One of the fundamental freedoms that EU law guarantees within the single internal market is the free movement of services which, in order to be more easily implemented, is complemented by a wide range of secondary legislation. Nevertheless, a situation may arise where a Member State refuses to recognize a foreign services provider on its territory due to the fact that conditions according to domestic law are not met. That is also why a dispute came before the Court of Justice of the European Union (the “CJEU”) between the German Federal Tax Office and a company providing tax advice to German clients from the Netherlands.
In this dispute there is a clash between the different practices of EU Member States regarding the requirements for the competence and professional qualifications of tax consultants. While, on the one hand there are Member States that do not set special conditions for foreign providers, such as the Netherlands, on the other hand there are countries which demand that certain requirements be met in order to protect the persons using tax services. The Czech Republic and Germany fall into this second category.
Although the intention of states to protect recipients of tax advice from incorrect advice or to prevent tax evasion was also recognized by the CJEU in the aforementioned decision, at the same time it also laid down the requirement that the conditions imposed on visiting tax advisers must not exceed what is strictly necessary. In other words, the state where the service is provided must take into account education and experience from another Member State.

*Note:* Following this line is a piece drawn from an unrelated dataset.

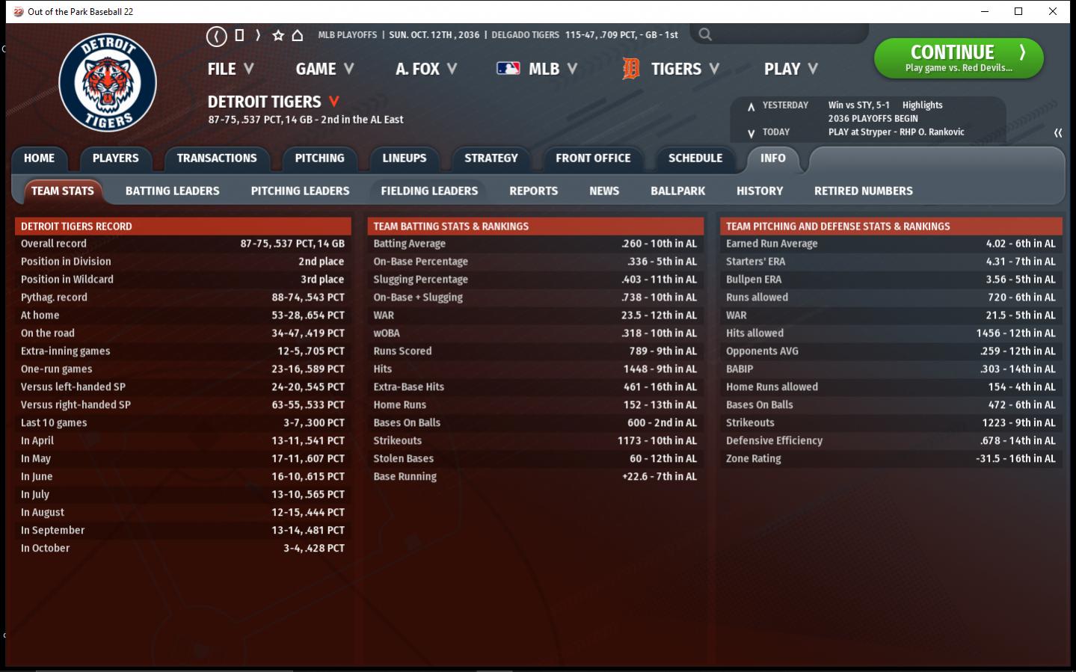This screenshot has height=672, width=1076.
Task: Click the magnifying glass search icon
Action: click(705, 34)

In this respect, Czech legislation is similar to German legislation. In particular, the time aspect of tax advice is taken into account, on the basis of which both legislations distinguish between the two types of providers, namely the resident and the visiting tax adviser. Whereas, in the first case it involves the continuous provision of services by a foreign tax adviser in the country of the recipient of those services, in the case of a visiting provider it is more likely to involve the occasional provision of services, even without the need to cross national borders.
A resident tax adviser in the Czech Republic must be registered in the list of the Chamber of Tax Advisers of the Czech Republic, based on his or her own application and upon proof of professional qualification or experience. In exceptional cases, it may be necessary to pass a differential examination, the terms of which are also set by the Chamber. There are similar terms in Germany where foreign advisers have the choice of passing a normal examination, which is the same for all applicants, or passing an “Eignungsprüfung” or aptitude test, where the Chamber of Tax Advisers assesses individually the applications of persons from the EU/EEA who already have certain qualifications in this field from their home country.[1]
In the case of visiting tax advisers, in the Czech Republic it is necessary to submit a notification to the Chamber of Tax Advisers of the Czech Republic with proof of professional qualification or experience, similar to a resident adviser. If the Chamber has doubts about the authenticity of the documents that are submitted, it may contact the relevant authority of the Member State, in which they were issued, and ask for confirmation of authenticity, otherwise it will carry out registration and issue a certificate with a validity period. A visiting tax adviser in Germany also has an obligation to report to the relevant Federal Chamber according to his or her nationality and an obligation to provide proof of his or her professional qualifications, on the basis of which he or she is then entered in the Chamber’s professional register. The notification obligation must be renewed annually and liability insurance is also required.[2]
Although there is currently no common legislation at EU level, the European Commission is at least initiating the adoption of common measures to penalize abuse of these services, which may in the end also lead to a reduction in the differences in the legislation of the EU Member States.
Finally, we would add that this also applies similarly to attorneys and the provision of services within other EU countries. In both cases, such cross-border advice may be an advantage in cases where knowledge from more than one country is needed.